Devil's Advocate (The X-Files: Origins #2)

Dana pushed away the memory. “That was sad, but this—” This is different.

“I won’t let anything happen to you,” he said.

“I know.”

In the yard a lonely cricket chirped. Suddenly a second one chimed in. They pulsed out of sync and then gradually fell into harmony. It was nice. It screwed one of the loose bolts back into place on the machinery of the world.

“Ahab?” she said.

“What is it, Starbuck?”

“I know it’s late, but can we read for a little? We haven’t done that in a long time.”

She felt a spasm in his chest, as if the request hurt him somehow. But he said, “Sure. Go get it. It’s on the coffee table.”

She went inside and brought out the old leather-bound copy of Moby-Dick. Dad put on his reading glasses and opened the book to the place where they’d left off long ago. It wasn’t their first time through the book. They knew the story by heart, but that wasn’t why they came back to it. It was the thing that connected them, and Dana sometimes wondered if the book was as much a lifeline to him as it was to her. There was a sadness in her father she’d never understood, and she suspected that his coldness was as much a defense mechanism as it was part of his being a professional military man. She knew for sure that a heart beat inside his bearlike chest.
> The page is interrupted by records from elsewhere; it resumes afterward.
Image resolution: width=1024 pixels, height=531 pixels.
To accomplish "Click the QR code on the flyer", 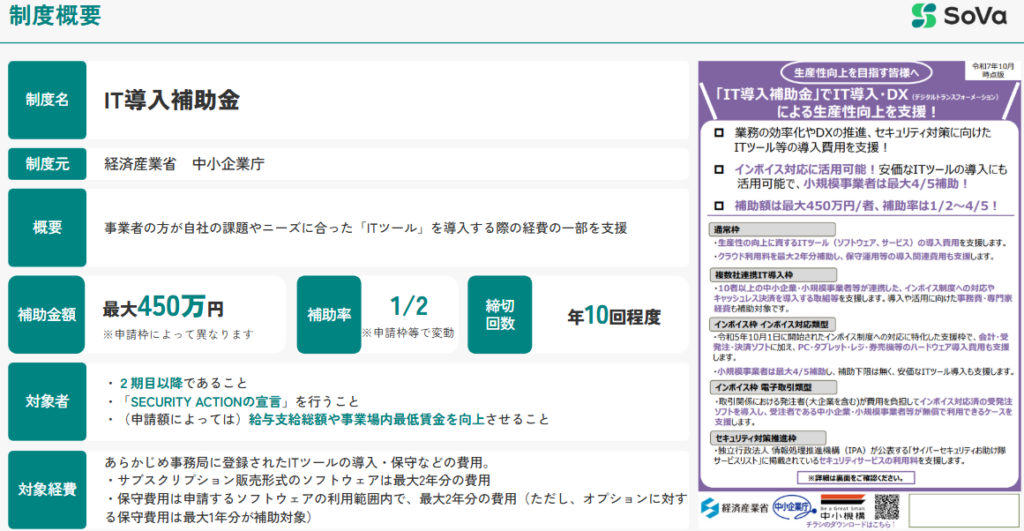I will click(886, 506).
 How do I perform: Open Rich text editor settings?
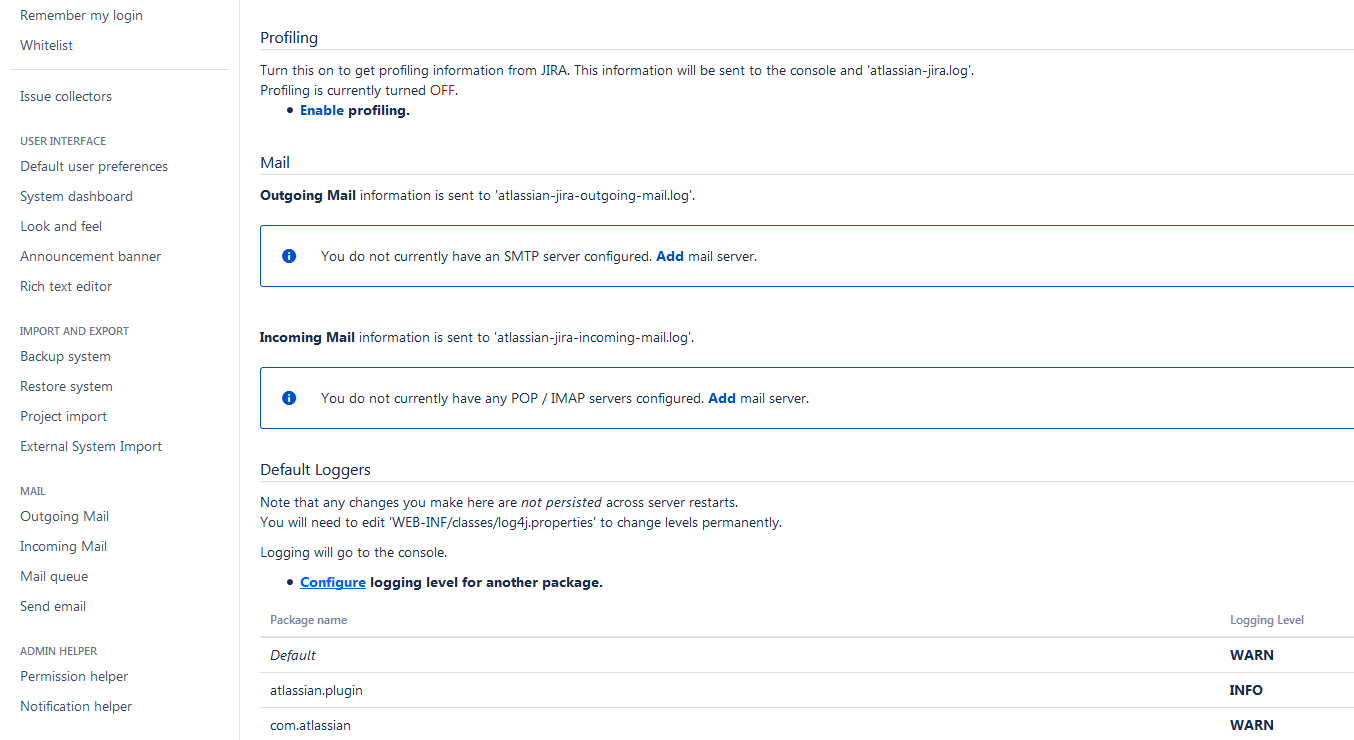pos(66,286)
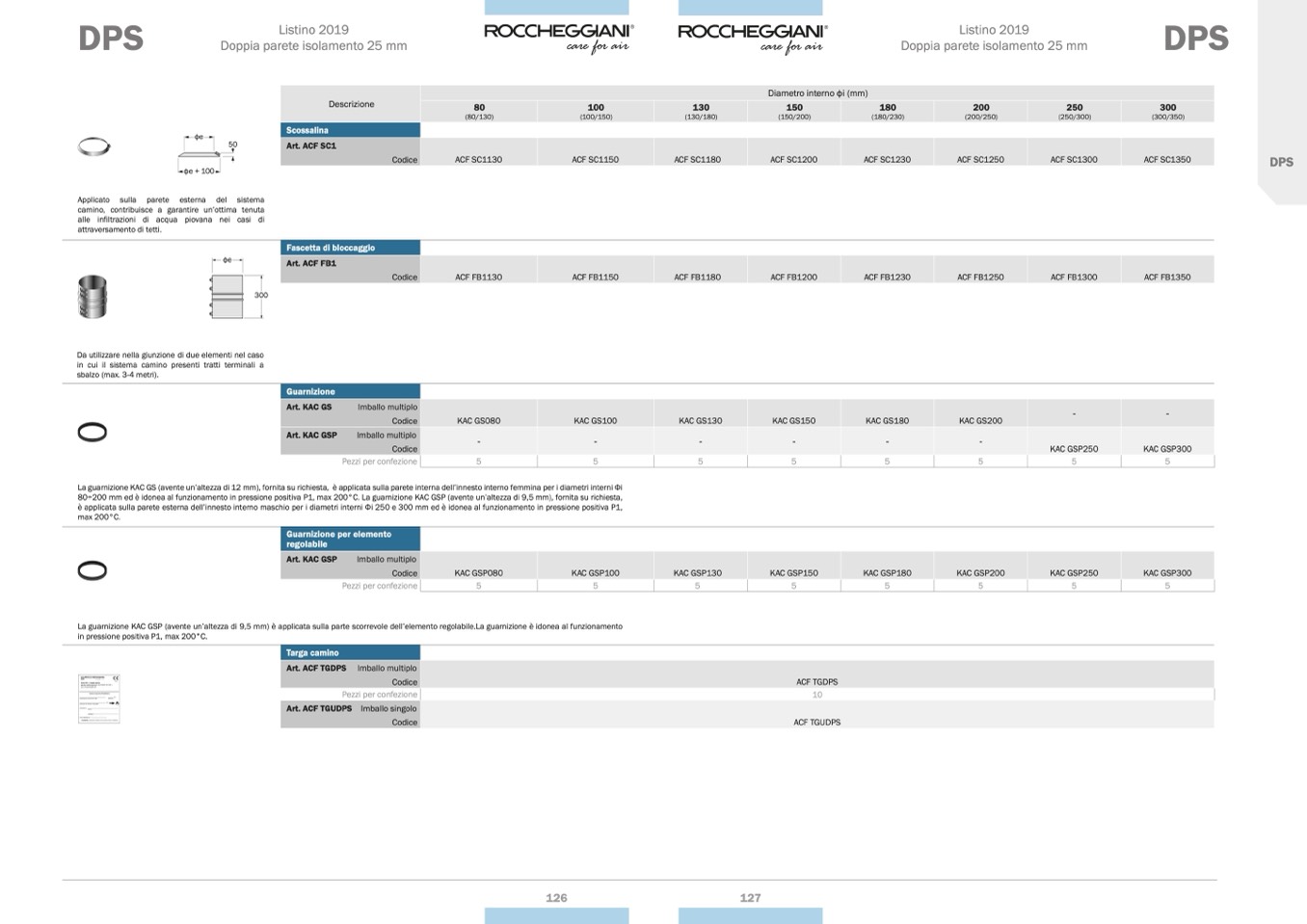Screen dimensions: 1307x924
Task: Select the ACF TGUDPS code
Action: [x=816, y=723]
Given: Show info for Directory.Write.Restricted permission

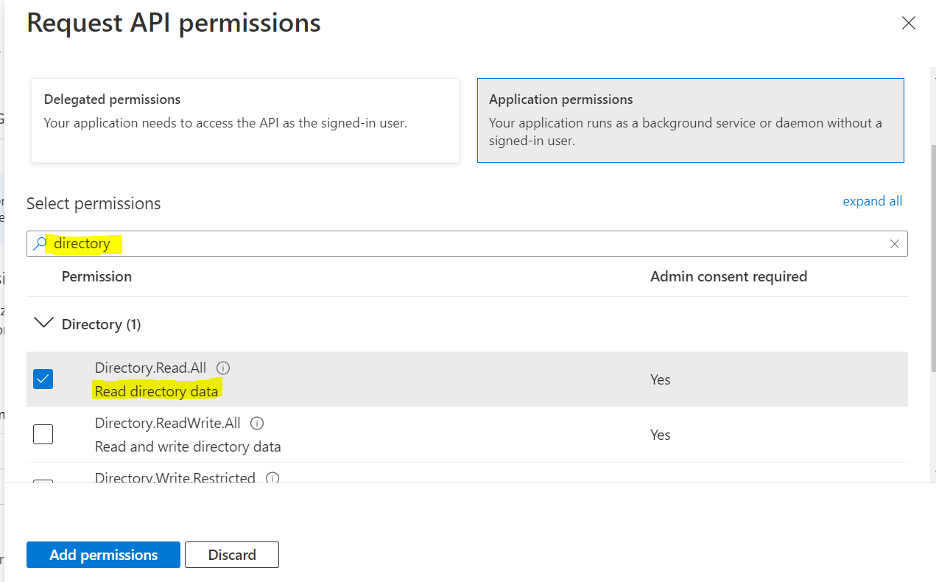Looking at the screenshot, I should point(272,478).
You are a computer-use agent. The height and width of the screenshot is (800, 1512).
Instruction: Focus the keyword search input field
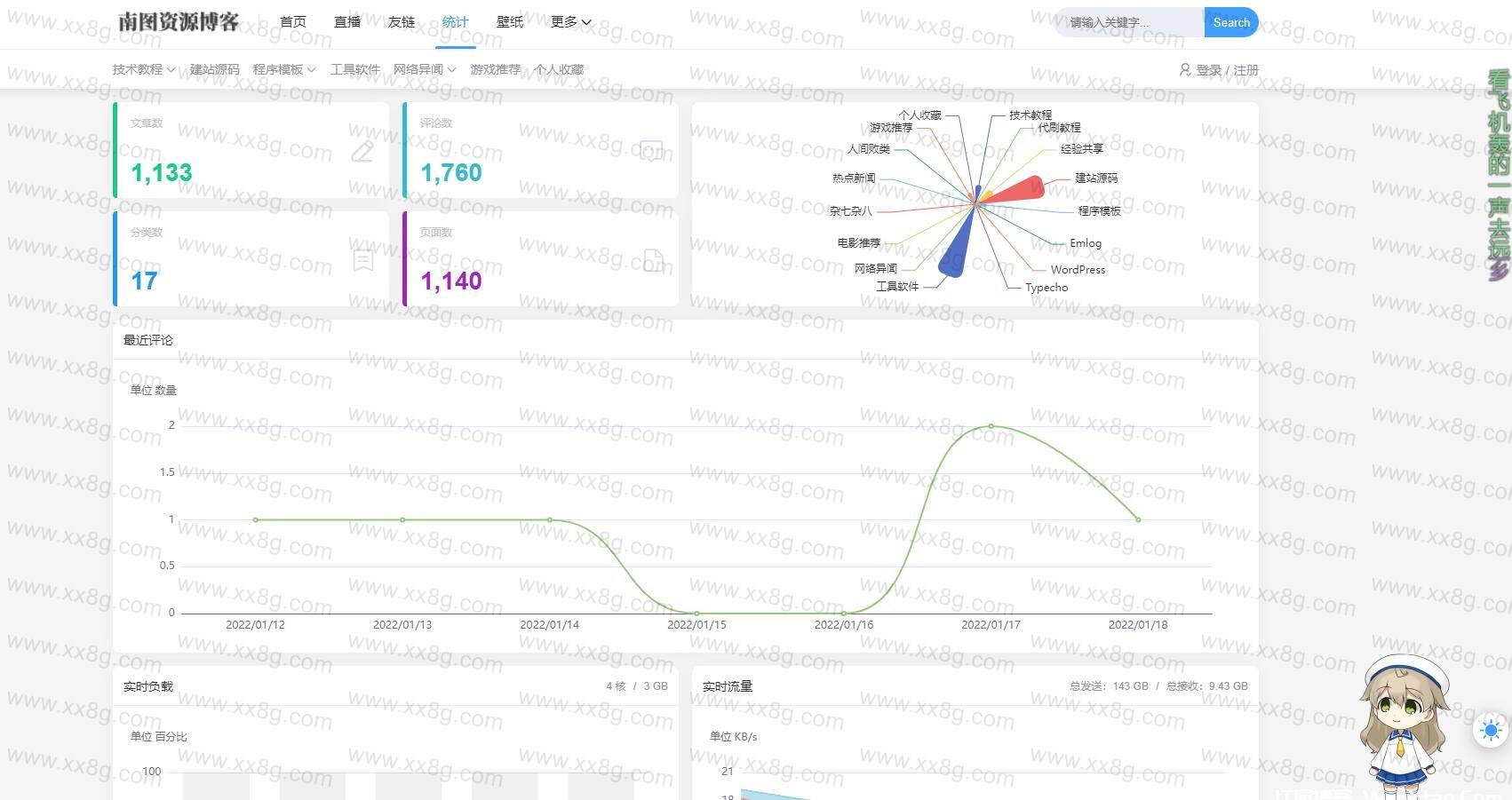pos(1129,22)

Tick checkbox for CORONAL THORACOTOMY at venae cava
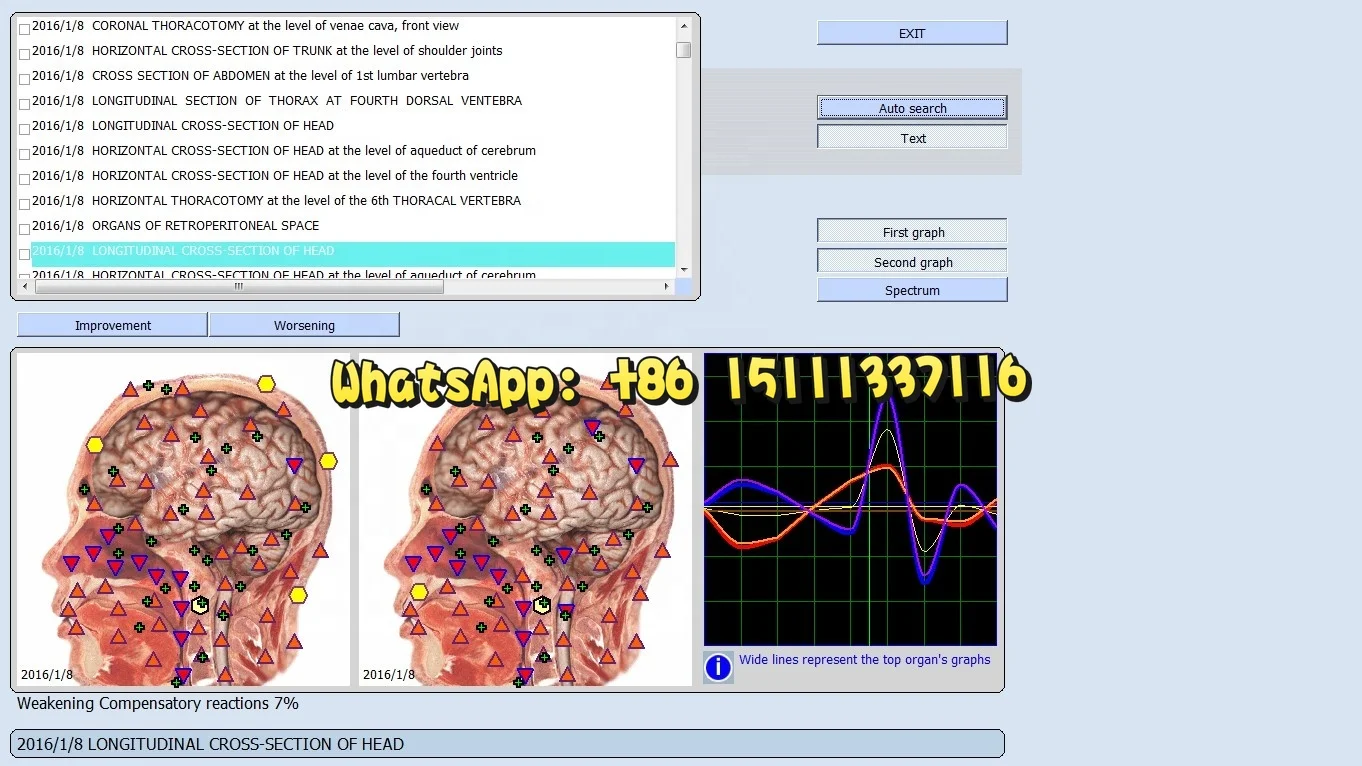point(24,29)
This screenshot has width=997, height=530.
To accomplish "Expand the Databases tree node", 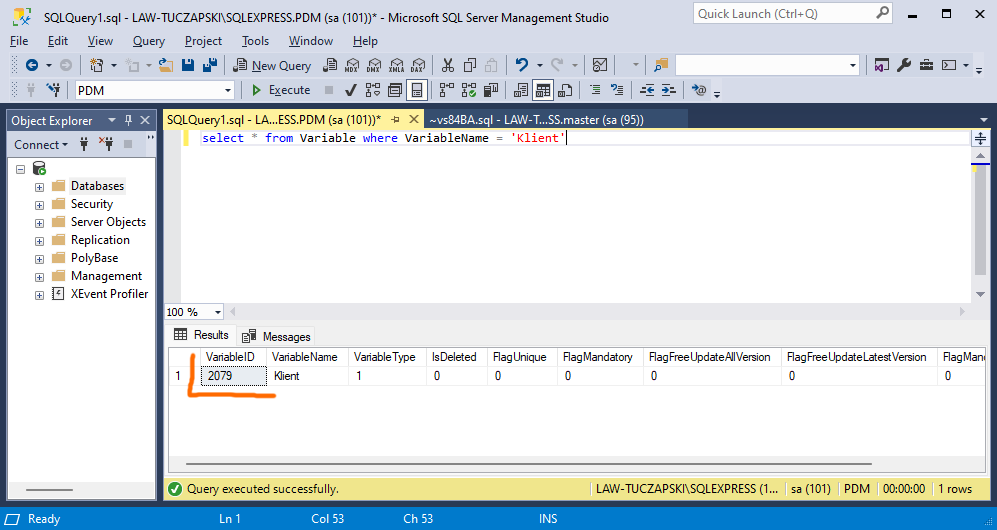I will coord(40,186).
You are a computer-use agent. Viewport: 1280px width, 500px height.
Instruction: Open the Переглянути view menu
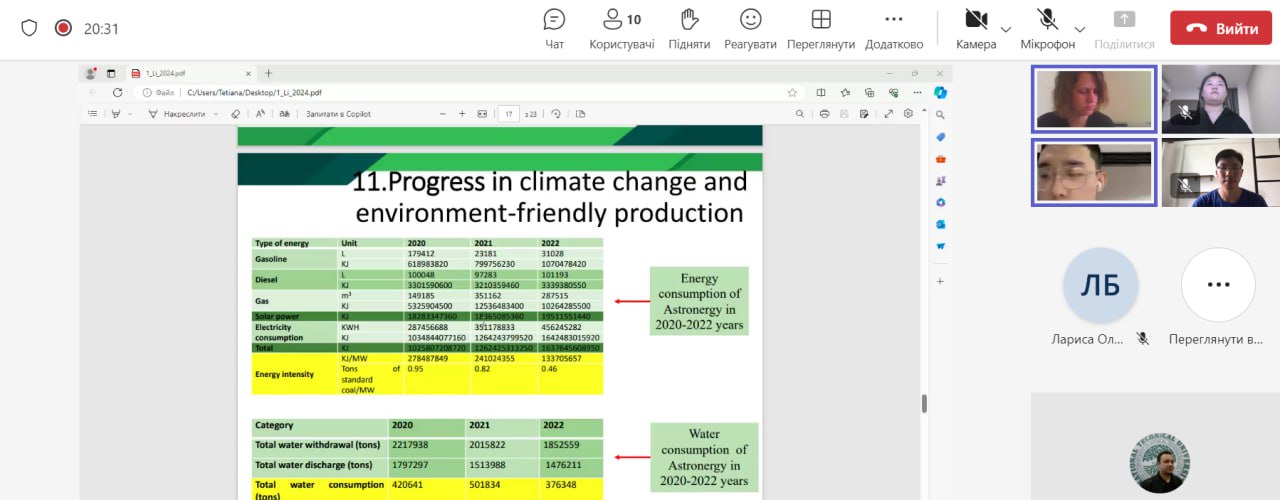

She wanted to find some way to truly unlock him. She wondered if he was different at sea. She liked to think that he yearned to be riding the waves, chasing whales, navigating by the stars—and that his gruffness was from being trapped on land, and not from being trapped on dry land with his family. But she never asked, because she might find out the truth, and that would hurt too much, because sometimes the truth doesn’t set you free.

They read the book and the crickets sang to each other in the grass, and for a while, at least, the shadows kept their distance.





CHAPTER 57

Craiger, Maryland

11:03 P.M.

The angel thought about Agent Gerlach and his masters in the Syndicate. He thought about what they wanted of him, what they needed from him, and what they thought about him.

They thought he was a madman, that he was out of control, that he was becoming a danger to their plans. They were working to save the world. Maybe some of them actually believed it. Gerlach seemed to. But they were going about it the wrong way. The Craiger Initiative was good, and it might even give them the weapon they needed.

Maybe, but the angel did not believe it. Oh, he believed that what he was doing for them would create weapons, even incredibly powerful ones, but the enemy they all fought was so very much more powerful. No army of psychic children could hope to oppose it. No, the angel believed that the Syndicate was going to lose the whole planet.

He, on the other hand, would not. He had a different idea about how to fight the future.

With the grigori and their children, the nephilim.

How could any fleet of invaders hope to win against a host of angels and giants?

He had tried to explain this to Gerlach, but the conversation had gone nowhere. The angel could see the doubt, the mockery, the fear in the agent’s eyes.

The angel pitied him.

He pitied everyone who failed in his or her faith. When the painting on the wall was complete, when it changed from blood and hair and grease and sweat into a portal, then the faithless would burn in the same fires as the enemies of this world.





CHAPTER 58

Scully Residence

11:43 P.M.

The house was still and even the crickets outside had fallen silent.

Sleep seemed impossible. Dana lit the special incense Sunlight had given her and tried meditating, but failed. She tried yoga, and failed at that, too. Finally she crawled into bed and lay staring at the ceiling, trying to force her brain to shift from emotional reaction to logical analysis. There was a line from a Sherlock Holmes story she’d read once that really seemed to fit, and she spoke it aloud so that the sound of the words would reinforce the truth of the observation. It was from the short novel The Sign of Four.

“When you have eliminated the impossible, whatever remains, however improbable, must be the truth.”

Absolutely, she thought. But what is the truth?

She tried to recatalog the facts as she knew them, updating a mental file as detached and precise as Uncle Frank’s case files.

Point One: There have been six deaths of teenagers in Craiger, Maryland.

Point Two: All those deaths appear to have happened because of car accidents.

Point Three: None of the victims had been drinking.

Point Four: Five of them had something in their blood called 5-HT2A receptor agonists. Since Uncle Frank did not yet have the toxicology results for Todd Harris, Dana didn’t know if he also had that stuff in his blood, but it was likely.